To close, I want to raise one final point, which takes us in a slightly different direction, but connects again to the film of Colin and the points he makes about the need for a functioning economy to allow the community to thrive. I have worked a lot on the question of economic priority and particularly whether farmers enter into environmental schemes for financial gain as their primary rationale. Politicians are sometimes guilty of assuming they can simply throw money at farms and they will do whatever the money is telling them to do. My research suggests a more complex picture, where economic imperatives are important, but need to be considered in the round with a range of deeper-seated values and long-term strategies for the farm.

In the film Colin refers to the economy repeatedly as a force for good, and I wanted to clarify or question some aspects – the type of economy he is pointing to is not that of rampant consumerism, and growth pursued for its own sake, as we have now, but economy as a means of managing resources and gaining reward to enable connection to other resources. Not aiming for money above all else, but money to maintain livelihoods, to support wider objectives and value for the land, family and community. I have seen this expressed elsewhere by farmers and just wanted to close with this now as something we need to consider in the development of new land management/environmental schemes into the future.
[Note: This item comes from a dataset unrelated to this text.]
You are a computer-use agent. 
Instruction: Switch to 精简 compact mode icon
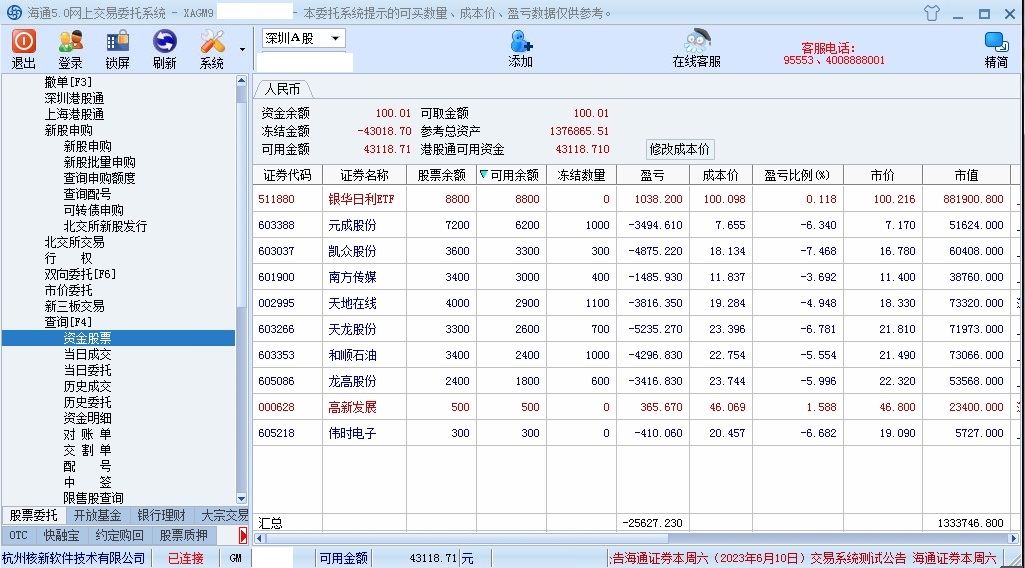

We need to get a living out of it but we’re willing to adapt. I don’t want the mountain just to get money. I want that place to be good for grazing, for the environment and everything. I mean the most important thing for conservation is people, people go as well, don’t they? DEFRA SIP Project Farmer 5 2017

What underpins our existence here is the economy isn’t it? Let’s be honest about these things. We’re not looking for a fortune but what we want is a stable economy. You can’t build a community on a fortune, but you can on stability. DEFRA SIP Project Farmer 7 2017

How might we best speak with farmers and design schemes, which support this? But also to think quite fundamentally about why we have a divided sense of conservation separate from ‘productive’ outputs – is conservation forever trapped as a figure of modernity, i.e. there wouldn’t be a need for conservation if we didn’t have such a divisive way of producing food and meeting our resource needs?